02 March, 2015

A Beautiful Chess Study

Solving different studies is a very enjoyable thing for chess players. Setting up the pieces on the board or computer, and then thinking for an infinite period of time! I do have my share of such experiences when it took me hours, sometimes even days to find out the solution for a single composed study. 

But it's a thrill to take on such challenges and there is always beauty in the answers. Recently, I came across a study which I would like to share with you. 

It's a very beautiful composition, so try to solve, and then compare your analysis!

White to play
Rusinek, Sachy 1971

Before the actual moves, let us discuss the ideas in this position. Black has material advantage, so the only choice White has is to create real threats. Now that we know that it is not about the material, we should start focusing on the Black's weak King. What are the possibilities of creating mating threats? White has Queen, Bishop and pawns. We should consider the pawn on d7 as a potential piece. And now the hint. We often forget to consider the King as an attacking piece. 

But first things first. Right now Black is threatening to give a deadly check on the back rank. So what is the typical move that we make to save the back rank? Yes, you are right!

1. h3+ Kh4 If the Black King moves on the f-file, white takes Bxb2+ and has a winning advantage.

2.Be5!! An amazing move, White is planning to bring the King to h2 on the next move. This King move will create two mating threats: Pawn g3 and Bg3. White wants to explore the potential of King as an attacking piece.

2... e2+ The best defense for Black. True, Black has other choices like Ra1+ and promoting the b-pawn, but let us analyse the best defense. Because I believe that after you understand White's winning idea, you can answer all the other variations!

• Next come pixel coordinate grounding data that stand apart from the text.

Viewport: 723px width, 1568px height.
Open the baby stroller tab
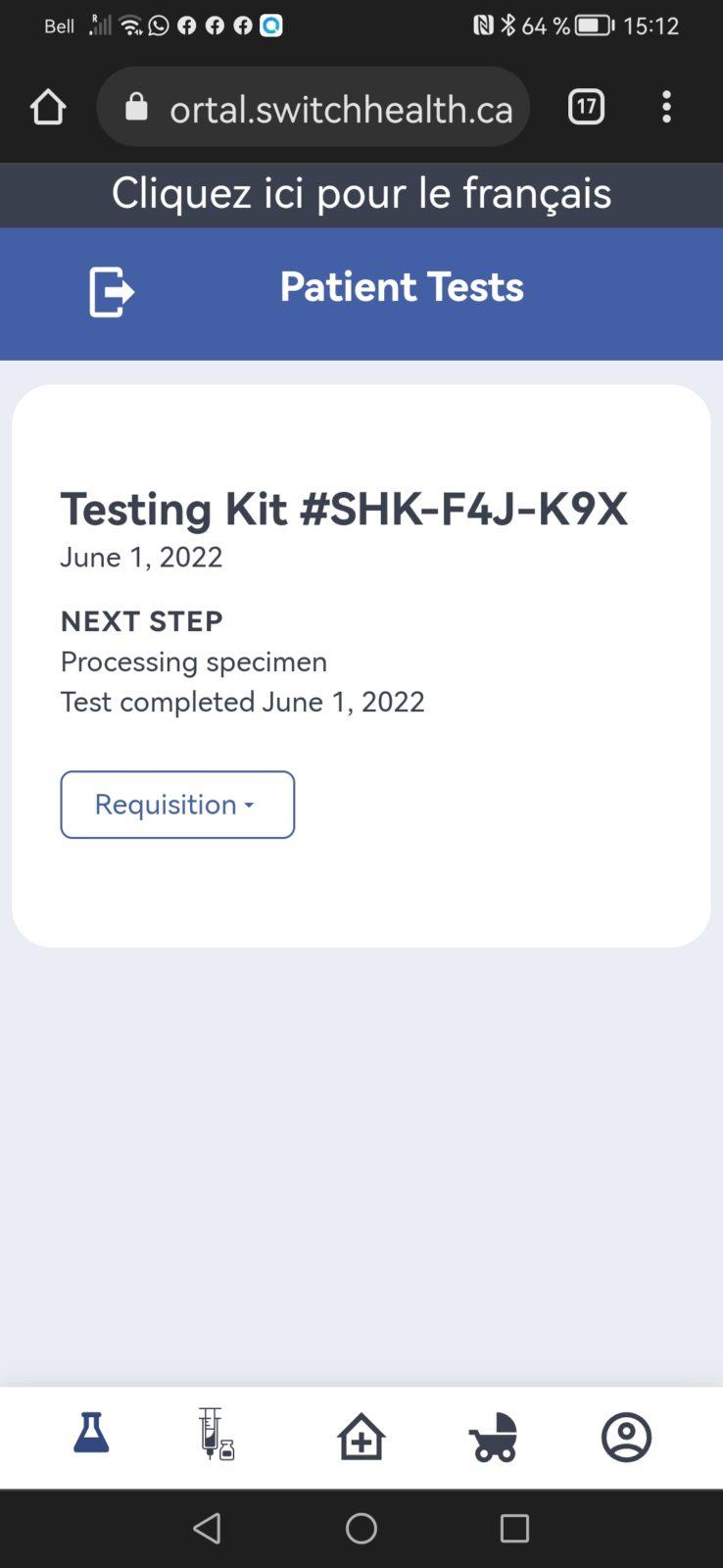click(493, 1438)
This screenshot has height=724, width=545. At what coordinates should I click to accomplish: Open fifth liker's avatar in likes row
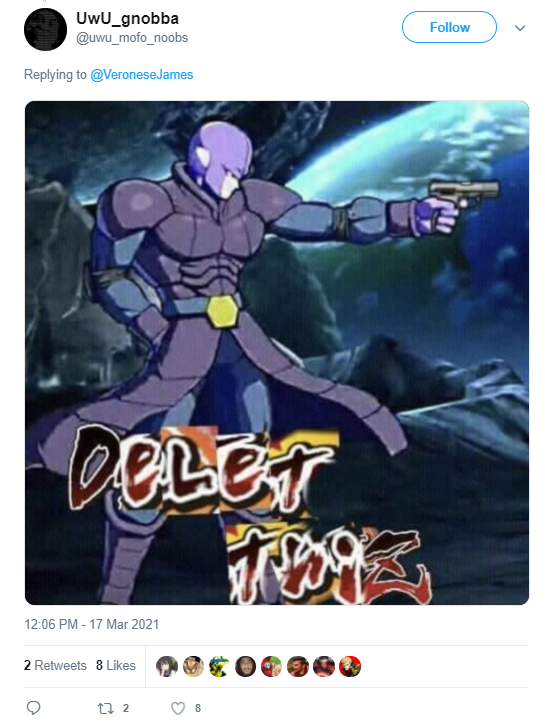click(x=272, y=666)

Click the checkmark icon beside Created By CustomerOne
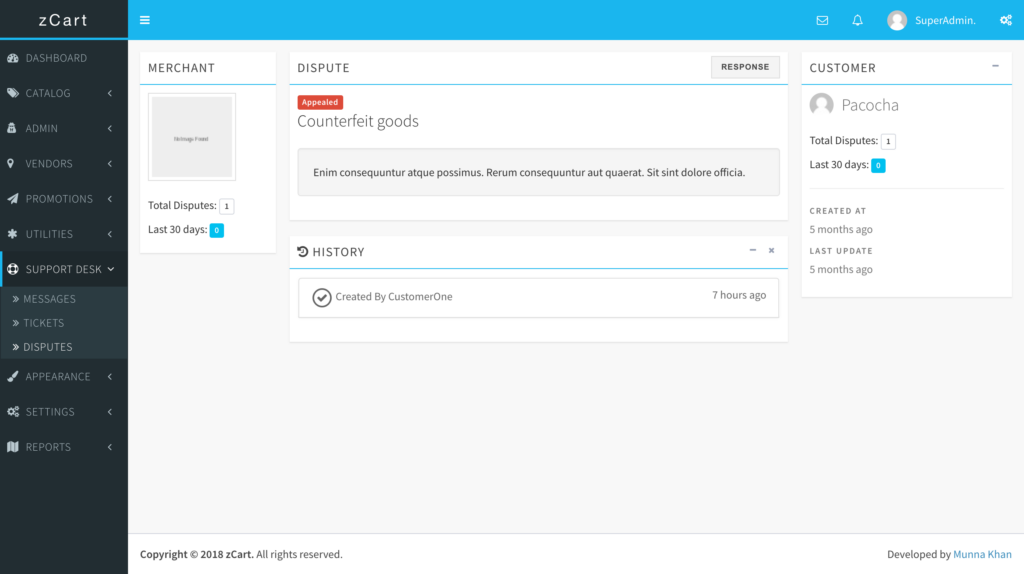pyautogui.click(x=321, y=297)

3. Kh2 Qg1+ Black wants to defend against the mating threats, by giving away his material. White is forced to bring back his King from the attack. Did you see Black's defensive idea yet?

4. Kxg1 Ra1+ This move is Black's best try. 4...b1=Q+ 5.Kh2 will be similar to the main line. And 4...e1=Q+ 5.Qf1 Qxf1 6.Kh2!! is the idea. But let's get back to the main line.

5. Kh2 Rh1+ Black sacrifices his second piece to bring White's King back from the attack.

6. Kxh1 e1=Q+ Note that now Black is attacking the White's Bishop on e5.

7.Qf1!! Now, it is White's time to sacrifice! Take some time to calculate it through, if you haven't already.

7...Qxf1+ 8.Kh2 Don't forget that every time White plays Kh2, he threatens mate with either Bg3 or Pawn g3.

8...Qf2 Looks like Black has saved everything for the moment, by defending against White's consistent dual mating threats.

9. d8=Q When it looked like Black was saving the position, White introduces a new Queen on the board! Now, the threat is Qd4+ followed by mate on g3. Can Black do anything about it?

9...Qg1+ Of course, sacrifice some material! Notice that this is the third sacrifice Black gave, just to bring back the White's King from h2.

10.Kxg1 b1=Q+ Another Queen! Black was aiming to reach this position. Because now the only thing Black should do is give away his queen, and then it would be stalemate. For example 11.Kh1 would be answered by 11...Qh1+ and Draw.
Had you considered this defensive idea for Black? If you did, you know White's next move...

11. Qd1!! The point of the study! 

11...Qxd1+ Black's only choice is to accept the sacrifice that White has generously offered.

12. Kh2!! +- If you had calculated until this point, Congratulations! So we see that again White's King comes to h2, but this time the checkmate on g3 cannot be avoided.